EXERCISE INSTRUCTIONS
Make an exact reproduction of all the data.

Saved data entries
=== Section Start ===
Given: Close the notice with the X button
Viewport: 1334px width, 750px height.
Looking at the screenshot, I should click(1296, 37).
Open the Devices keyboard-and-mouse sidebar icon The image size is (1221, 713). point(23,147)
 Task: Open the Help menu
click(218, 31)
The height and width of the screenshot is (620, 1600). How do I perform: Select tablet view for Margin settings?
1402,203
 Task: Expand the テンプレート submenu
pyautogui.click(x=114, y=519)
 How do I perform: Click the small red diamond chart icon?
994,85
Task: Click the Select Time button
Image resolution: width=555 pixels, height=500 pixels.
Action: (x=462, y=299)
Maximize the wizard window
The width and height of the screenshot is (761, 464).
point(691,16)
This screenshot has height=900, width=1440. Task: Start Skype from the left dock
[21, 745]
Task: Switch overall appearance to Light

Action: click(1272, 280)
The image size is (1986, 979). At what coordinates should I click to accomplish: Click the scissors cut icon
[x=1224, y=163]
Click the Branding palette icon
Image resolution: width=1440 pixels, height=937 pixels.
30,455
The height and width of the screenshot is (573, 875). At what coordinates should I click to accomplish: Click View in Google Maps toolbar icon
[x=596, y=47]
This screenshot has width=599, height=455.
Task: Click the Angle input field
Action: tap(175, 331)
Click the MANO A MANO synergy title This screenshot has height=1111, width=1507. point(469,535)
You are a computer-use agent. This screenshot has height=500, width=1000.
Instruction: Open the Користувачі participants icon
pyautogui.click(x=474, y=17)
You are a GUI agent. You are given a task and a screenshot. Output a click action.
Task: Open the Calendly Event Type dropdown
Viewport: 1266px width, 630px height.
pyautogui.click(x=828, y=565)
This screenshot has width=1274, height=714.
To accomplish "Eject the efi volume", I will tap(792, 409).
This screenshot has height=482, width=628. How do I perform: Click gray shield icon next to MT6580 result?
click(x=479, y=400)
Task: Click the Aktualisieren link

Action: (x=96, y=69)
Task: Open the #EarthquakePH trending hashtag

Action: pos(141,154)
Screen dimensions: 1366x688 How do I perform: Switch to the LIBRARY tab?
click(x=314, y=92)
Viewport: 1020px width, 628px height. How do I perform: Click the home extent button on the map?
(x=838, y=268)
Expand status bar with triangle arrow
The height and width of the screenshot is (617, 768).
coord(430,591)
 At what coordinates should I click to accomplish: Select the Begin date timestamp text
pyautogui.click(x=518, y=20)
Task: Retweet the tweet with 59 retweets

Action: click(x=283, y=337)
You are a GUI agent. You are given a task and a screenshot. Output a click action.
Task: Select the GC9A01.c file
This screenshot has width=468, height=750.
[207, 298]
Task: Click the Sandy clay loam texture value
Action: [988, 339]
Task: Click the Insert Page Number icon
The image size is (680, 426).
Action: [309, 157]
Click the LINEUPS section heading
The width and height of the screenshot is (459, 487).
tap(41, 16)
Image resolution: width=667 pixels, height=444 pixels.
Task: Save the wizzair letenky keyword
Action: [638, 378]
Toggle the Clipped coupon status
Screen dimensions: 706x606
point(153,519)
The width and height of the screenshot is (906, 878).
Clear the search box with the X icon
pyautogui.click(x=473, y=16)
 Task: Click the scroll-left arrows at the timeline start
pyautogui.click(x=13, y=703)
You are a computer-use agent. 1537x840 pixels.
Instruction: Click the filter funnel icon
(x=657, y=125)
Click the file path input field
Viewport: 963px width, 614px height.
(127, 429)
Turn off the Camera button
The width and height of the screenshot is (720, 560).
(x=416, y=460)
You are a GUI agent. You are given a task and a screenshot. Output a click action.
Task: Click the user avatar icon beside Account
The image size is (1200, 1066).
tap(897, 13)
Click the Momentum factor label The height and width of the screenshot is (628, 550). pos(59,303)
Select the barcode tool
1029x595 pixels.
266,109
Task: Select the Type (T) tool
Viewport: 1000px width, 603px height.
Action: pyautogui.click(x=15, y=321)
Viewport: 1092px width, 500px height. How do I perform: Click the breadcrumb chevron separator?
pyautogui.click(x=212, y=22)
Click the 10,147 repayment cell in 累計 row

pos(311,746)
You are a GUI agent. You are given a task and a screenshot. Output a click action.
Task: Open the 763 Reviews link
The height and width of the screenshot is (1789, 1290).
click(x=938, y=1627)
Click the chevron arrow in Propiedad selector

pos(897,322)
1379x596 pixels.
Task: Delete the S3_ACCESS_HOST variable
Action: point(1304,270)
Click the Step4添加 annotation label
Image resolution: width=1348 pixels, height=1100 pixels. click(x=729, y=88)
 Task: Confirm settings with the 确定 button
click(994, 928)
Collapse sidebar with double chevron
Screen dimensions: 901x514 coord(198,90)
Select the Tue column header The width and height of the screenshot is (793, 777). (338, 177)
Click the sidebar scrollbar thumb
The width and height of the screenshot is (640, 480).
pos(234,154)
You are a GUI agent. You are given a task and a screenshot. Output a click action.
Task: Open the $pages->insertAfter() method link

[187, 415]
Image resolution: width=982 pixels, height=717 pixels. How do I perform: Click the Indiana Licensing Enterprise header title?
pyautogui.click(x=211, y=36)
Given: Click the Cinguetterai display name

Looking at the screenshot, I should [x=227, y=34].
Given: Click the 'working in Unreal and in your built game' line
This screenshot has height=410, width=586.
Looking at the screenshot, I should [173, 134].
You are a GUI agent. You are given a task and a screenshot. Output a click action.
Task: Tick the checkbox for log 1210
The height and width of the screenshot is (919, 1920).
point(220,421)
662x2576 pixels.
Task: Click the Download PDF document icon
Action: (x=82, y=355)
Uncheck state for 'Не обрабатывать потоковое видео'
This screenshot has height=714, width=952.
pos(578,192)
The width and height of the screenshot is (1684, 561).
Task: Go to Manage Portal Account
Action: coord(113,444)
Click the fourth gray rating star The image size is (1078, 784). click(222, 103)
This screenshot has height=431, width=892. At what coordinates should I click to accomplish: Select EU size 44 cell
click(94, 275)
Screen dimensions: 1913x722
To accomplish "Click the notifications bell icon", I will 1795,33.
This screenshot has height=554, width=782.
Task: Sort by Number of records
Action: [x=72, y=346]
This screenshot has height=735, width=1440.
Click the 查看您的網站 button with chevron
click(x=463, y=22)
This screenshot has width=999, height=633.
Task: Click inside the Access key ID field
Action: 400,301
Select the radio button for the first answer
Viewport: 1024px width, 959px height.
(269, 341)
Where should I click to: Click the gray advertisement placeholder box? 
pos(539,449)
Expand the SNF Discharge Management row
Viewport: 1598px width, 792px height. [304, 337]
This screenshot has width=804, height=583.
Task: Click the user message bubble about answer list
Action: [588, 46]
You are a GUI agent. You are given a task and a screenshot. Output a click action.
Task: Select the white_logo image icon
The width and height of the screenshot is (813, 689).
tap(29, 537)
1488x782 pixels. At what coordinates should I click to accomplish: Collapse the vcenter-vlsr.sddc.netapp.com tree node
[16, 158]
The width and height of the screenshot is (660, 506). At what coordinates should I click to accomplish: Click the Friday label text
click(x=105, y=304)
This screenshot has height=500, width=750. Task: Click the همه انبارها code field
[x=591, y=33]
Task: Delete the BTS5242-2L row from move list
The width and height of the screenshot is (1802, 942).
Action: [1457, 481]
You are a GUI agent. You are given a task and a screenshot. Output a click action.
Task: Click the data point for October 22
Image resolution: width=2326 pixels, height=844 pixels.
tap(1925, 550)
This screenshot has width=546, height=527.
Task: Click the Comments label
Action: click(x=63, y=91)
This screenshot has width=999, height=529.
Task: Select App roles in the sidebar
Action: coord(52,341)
=== Section End ===
RESPONSE TO THE TASK
Given: Close the notice with the X button
Viewport: 1334px width, 750px height.
Looking at the screenshot, I should click(1296, 37).
Open the Devices keyboard-and-mouse sidebar icon The image size is (1221, 713). point(23,147)
 Task: Open the Help menu
click(218, 31)
The height and width of the screenshot is (620, 1600). How do I perform: Select tablet view for Margin settings?
1402,203
 Task: Expand the テンプレート submenu
pyautogui.click(x=114, y=519)
 How do I perform: Click the small red diamond chart icon?
994,85
Task: Click the Select Time button
Image resolution: width=555 pixels, height=500 pixels.
Action: (x=462, y=299)
Maximize the wizard window
The width and height of the screenshot is (761, 464).
point(691,16)
This screenshot has height=900, width=1440. Task: Start Skype from the left dock
[21, 745]
Task: Switch overall appearance to Light

Action: click(1272, 280)
The image size is (1986, 979). At what coordinates should I click to accomplish: Click the scissors cut icon
[x=1224, y=163]
Click the Branding palette icon
Image resolution: width=1440 pixels, height=937 pixels.
30,455
The height and width of the screenshot is (573, 875). At what coordinates should I click to accomplish: Click View in Google Maps toolbar icon
[x=596, y=47]
This screenshot has width=599, height=455.
Task: Click the Angle input field
Action: tap(175, 331)
Click the MANO A MANO synergy title This screenshot has height=1111, width=1507. point(469,535)
You are a computer-use agent. This screenshot has height=500, width=1000.
Instruction: Open the Користувачі participants icon
pyautogui.click(x=474, y=17)
You are a GUI agent. You are given a task and a screenshot. Output a click action.
Task: Open the Calendly Event Type dropdown
Viewport: 1266px width, 630px height.
pyautogui.click(x=828, y=565)
This screenshot has width=1274, height=714.
To accomplish "Eject the efi volume", I will tap(792, 409).
This screenshot has height=482, width=628. How do I perform: Click gray shield icon next to MT6580 result?
click(x=479, y=400)
Task: Click the Aktualisieren link

Action: (x=96, y=69)
Task: Open the #EarthquakePH trending hashtag

Action: pos(141,154)
Screen dimensions: 1366x688 How do I perform: Switch to the LIBRARY tab?
click(x=314, y=92)
Viewport: 1020px width, 628px height. How do I perform: Click the home extent button on the map?
(x=838, y=268)
Expand status bar with triangle arrow
The height and width of the screenshot is (617, 768).
coord(430,591)
 At what coordinates should I click to accomplish: Select the Begin date timestamp text
pyautogui.click(x=518, y=20)
Task: Retweet the tweet with 59 retweets

Action: click(x=283, y=337)
You are a GUI agent. You are given a task and a screenshot. Output a click action.
Task: Select the GC9A01.c file
This screenshot has width=468, height=750.
[207, 298]
Task: Click the Sandy clay loam texture value
Action: [988, 339]
Task: Click the Insert Page Number icon
The image size is (680, 426).
Action: [309, 157]
Click the LINEUPS section heading
The width and height of the screenshot is (459, 487).
tap(41, 16)
Image resolution: width=667 pixels, height=444 pixels.
Task: Save the wizzair letenky keyword
Action: [638, 378]
Toggle the Clipped coupon status
Screen dimensions: 706x606
point(153,519)
The width and height of the screenshot is (906, 878).
Clear the search box with the X icon
pyautogui.click(x=473, y=16)
 Task: Click the scroll-left arrows at the timeline start
pyautogui.click(x=13, y=703)
You are a computer-use agent. 1537x840 pixels.
Instruction: Click the filter funnel icon
(x=657, y=125)
Click the file path input field
Viewport: 963px width, 614px height.
(127, 429)
Turn off the Camera button
The width and height of the screenshot is (720, 560).
(x=416, y=460)
You are a GUI agent. You are given a task and a screenshot. Output a click action.
Task: Click the user avatar icon beside Account
The image size is (1200, 1066).
tap(897, 13)
Click the Momentum factor label The height and width of the screenshot is (628, 550). pos(59,303)
Select the barcode tool
1029x595 pixels.
266,109
Task: Select the Type (T) tool
Viewport: 1000px width, 603px height.
Action: pyautogui.click(x=15, y=321)
Viewport: 1092px width, 500px height. How do I perform: Click the breadcrumb chevron separator?
pyautogui.click(x=212, y=22)
Click the 10,147 repayment cell in 累計 row

pos(311,746)
You are a GUI agent. You are given a task and a screenshot. Output a click action.
Task: Open the 763 Reviews link
The height and width of the screenshot is (1789, 1290).
click(x=938, y=1627)
Click the chevron arrow in Propiedad selector

pos(897,322)
1379x596 pixels.
Task: Delete the S3_ACCESS_HOST variable
Action: point(1304,270)
Click the Step4添加 annotation label
Image resolution: width=1348 pixels, height=1100 pixels. click(x=729, y=88)
 Task: Confirm settings with the 确定 button
click(994, 928)
Collapse sidebar with double chevron
Screen dimensions: 901x514 coord(198,90)
Select the Tue column header The width and height of the screenshot is (793, 777). (338, 177)
Click the sidebar scrollbar thumb
The width and height of the screenshot is (640, 480).
pos(234,154)
You are a GUI agent. You are given a task and a screenshot. Output a click action.
Task: Open the $pages->insertAfter() method link

[187, 415]
Image resolution: width=982 pixels, height=717 pixels. How do I perform: Click the Indiana Licensing Enterprise header title?
pyautogui.click(x=211, y=36)
Given: Click the Cinguetterai display name

Looking at the screenshot, I should [x=227, y=34].
Given: Click the 'working in Unreal and in your built game' line
This screenshot has height=410, width=586.
Looking at the screenshot, I should [173, 134].
You are a GUI agent. You are given a task and a screenshot. Output a click action.
Task: Tick the checkbox for log 1210
The height and width of the screenshot is (919, 1920).
point(220,421)
662x2576 pixels.
Task: Click the Download PDF document icon
Action: (x=82, y=355)
Uncheck state for 'Не обрабатывать потоковое видео'
This screenshot has height=714, width=952.
pos(578,192)
The width and height of the screenshot is (1684, 561).
Task: Go to Manage Portal Account
Action: coord(113,444)
Click the fourth gray rating star The image size is (1078, 784). click(222, 103)
This screenshot has height=431, width=892. At what coordinates should I click to accomplish: Select EU size 44 cell
click(94, 275)
Screen dimensions: 1913x722
To accomplish "Click the notifications bell icon", I will 1795,33.
This screenshot has height=554, width=782.
Task: Sort by Number of records
Action: [x=72, y=346]
This screenshot has height=735, width=1440.
Click the 查看您的網站 button with chevron
click(x=463, y=22)
This screenshot has width=999, height=633.
Task: Click inside the Access key ID field
Action: 400,301
Select the radio button for the first answer
Viewport: 1024px width, 959px height.
(269, 341)
Where should I click to: Click the gray advertisement placeholder box? 
pos(539,449)
Expand the SNF Discharge Management row
Viewport: 1598px width, 792px height. [304, 337]
This screenshot has width=804, height=583.
Task: Click the user message bubble about answer list
Action: [588, 46]
You are a GUI agent. You are given a task and a screenshot. Output a click action.
Task: Select the white_logo image icon
The width and height of the screenshot is (813, 689).
tap(29, 537)
1488x782 pixels. At what coordinates should I click to accomplish: Collapse the vcenter-vlsr.sddc.netapp.com tree node
[16, 158]
The width and height of the screenshot is (660, 506). At what coordinates should I click to accomplish: Click the Friday label text
click(x=105, y=304)
This screenshot has height=500, width=750. Task: Click the همه انبارها code field
[x=591, y=33]
Task: Delete the BTS5242-2L row from move list
The width and height of the screenshot is (1802, 942).
Action: [1457, 481]
You are a GUI agent. You are given a task and a screenshot. Output a click action.
Task: Click the data point for October 22
Image resolution: width=2326 pixels, height=844 pixels.
tap(1925, 550)
This screenshot has width=546, height=527.
Task: Click the Comments label
Action: click(x=63, y=91)
This screenshot has width=999, height=529.
Task: Select App roles in the sidebar
Action: coord(52,341)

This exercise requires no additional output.